Fetullahçı Terör Örgütü/Paralel Devlet Yapılanması (FETÖ/PDY) elebaşı Fetullah Gülen’in de aralarında bulunduğu 171 şüpheli hakkında 8 ayrı suçtan hazırlanan iddianamede, müştekilerin özel hayatlarına ilişkin görüntü alan şüpheli polislerin eylemlerine yer verildi.

Bu kapsamda, Baykal’ı hedef seçen şüpheliler, Baykal’ın Ankara’daki konutuna böcek tabir edilen ses ve görüntü aktarmaya yarayan cihaz yerleştirmek için 28 Ağustos 2008’de hazırlık yapmaya başladı.

Ankara İstihbarat Şube Müdürlüğünde görevli şüpheliler Kaan Özyiğit, Özgür Türker, Mustafa Koparan, Selim Yasdıbaş ve Rüstem Atik, çilingir yardımıyla Baykal’ın evine girdi.

Bu çalışma sırasında çevre kontrolü yapan istihbarat görevlileri, sitenin güvenlik görevlilerinin binaya yaklaşmaları üzerine evdeki polisleri uyararak yakalanmamalarını sağladı. Çalışma sonunda şüpheliller, Baykal’a ait adrese görüntü ve ses aktarma cihazı yerleştirdi.

Elde edilen özel görüntüler, örgütsel amaç için kullanılmak üzere şüpheli Cevheri Güven’e verildi. Güven de görüntüleri yayınlaması için internethaber.com sitesi yöneticileri Süleyman ve Abdülbaki Özışık’a ulaştırdı ancak bu yöneticiler görüntüleri yayınlamayı reddetti.

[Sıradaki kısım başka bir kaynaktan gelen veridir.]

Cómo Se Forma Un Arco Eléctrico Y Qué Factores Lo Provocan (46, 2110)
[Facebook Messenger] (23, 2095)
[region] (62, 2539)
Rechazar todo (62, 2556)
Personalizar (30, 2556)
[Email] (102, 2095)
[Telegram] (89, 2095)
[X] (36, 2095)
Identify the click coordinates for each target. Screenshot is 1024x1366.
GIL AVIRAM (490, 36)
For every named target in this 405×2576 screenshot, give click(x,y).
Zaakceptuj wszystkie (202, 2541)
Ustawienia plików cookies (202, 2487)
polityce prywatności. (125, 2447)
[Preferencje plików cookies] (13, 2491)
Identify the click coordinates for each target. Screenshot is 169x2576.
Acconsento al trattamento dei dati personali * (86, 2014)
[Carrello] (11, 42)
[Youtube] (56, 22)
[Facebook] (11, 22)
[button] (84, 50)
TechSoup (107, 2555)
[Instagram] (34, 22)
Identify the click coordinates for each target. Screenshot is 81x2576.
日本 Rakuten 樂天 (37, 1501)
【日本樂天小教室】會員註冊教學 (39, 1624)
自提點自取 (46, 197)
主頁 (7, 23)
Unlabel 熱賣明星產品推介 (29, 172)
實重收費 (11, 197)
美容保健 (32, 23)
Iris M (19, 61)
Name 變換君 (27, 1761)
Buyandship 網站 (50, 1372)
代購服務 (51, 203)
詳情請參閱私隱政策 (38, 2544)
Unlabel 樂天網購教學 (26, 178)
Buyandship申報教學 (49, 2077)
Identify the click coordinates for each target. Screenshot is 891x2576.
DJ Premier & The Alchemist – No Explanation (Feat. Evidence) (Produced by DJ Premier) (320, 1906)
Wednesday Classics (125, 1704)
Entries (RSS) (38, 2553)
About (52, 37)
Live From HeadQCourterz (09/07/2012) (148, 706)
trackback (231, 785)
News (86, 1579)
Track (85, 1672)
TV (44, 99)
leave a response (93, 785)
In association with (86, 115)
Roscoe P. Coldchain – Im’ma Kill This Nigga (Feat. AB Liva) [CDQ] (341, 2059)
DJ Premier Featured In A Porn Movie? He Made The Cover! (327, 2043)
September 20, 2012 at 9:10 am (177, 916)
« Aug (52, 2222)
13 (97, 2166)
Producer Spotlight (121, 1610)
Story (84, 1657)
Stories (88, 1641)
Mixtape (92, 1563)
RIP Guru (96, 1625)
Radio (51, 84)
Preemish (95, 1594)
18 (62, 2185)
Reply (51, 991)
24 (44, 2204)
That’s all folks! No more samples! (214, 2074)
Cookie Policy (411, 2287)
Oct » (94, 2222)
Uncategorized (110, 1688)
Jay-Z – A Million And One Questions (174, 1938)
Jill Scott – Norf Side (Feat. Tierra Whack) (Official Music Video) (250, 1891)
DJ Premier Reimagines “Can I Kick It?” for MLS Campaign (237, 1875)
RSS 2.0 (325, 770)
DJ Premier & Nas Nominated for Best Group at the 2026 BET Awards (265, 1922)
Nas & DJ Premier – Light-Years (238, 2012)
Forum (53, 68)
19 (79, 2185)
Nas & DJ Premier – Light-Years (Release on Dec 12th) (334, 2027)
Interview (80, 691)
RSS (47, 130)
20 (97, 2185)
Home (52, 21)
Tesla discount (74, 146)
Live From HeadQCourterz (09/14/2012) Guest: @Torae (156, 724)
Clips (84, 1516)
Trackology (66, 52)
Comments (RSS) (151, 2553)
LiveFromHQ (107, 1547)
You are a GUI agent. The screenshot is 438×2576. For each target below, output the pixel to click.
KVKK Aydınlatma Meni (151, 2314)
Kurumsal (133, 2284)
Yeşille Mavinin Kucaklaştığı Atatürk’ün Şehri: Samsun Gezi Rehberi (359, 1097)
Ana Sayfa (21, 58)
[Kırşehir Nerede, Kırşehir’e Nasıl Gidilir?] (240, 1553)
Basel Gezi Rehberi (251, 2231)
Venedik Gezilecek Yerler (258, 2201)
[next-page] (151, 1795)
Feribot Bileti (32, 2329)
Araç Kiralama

Bunun üzerine habervaktim.com isimli sitesinin ihbar hattına gönderilen görüntüler, bu sitenin yazarı şüpheli Yener Dönmez’in katkılarıyla yayınlandı.

Öte yandan aynı şüpheli polisler, Baykal ile görüntüleri olduğu iddia edilen N.B’nin ikametgahına farklı tarihlerde 5 kez girerek eve ses ve görüntü cihazlarını yerleştirdi.

Şüpheli polislerin cep telefonlarının suç tarihlerinde N.B’nin evinin yakınındaki baz istasyonunda sinyal verdiği tespit edildi.

Hırsız diye yakalandılar

Şüphelilerin, iş adamı Yusuf Ziya Yağmur’un iş yerine 08-09 Temmuz ile 22-23 Temmuz 2008’de teknik çalışma yapmak için girdikleri belirlendi.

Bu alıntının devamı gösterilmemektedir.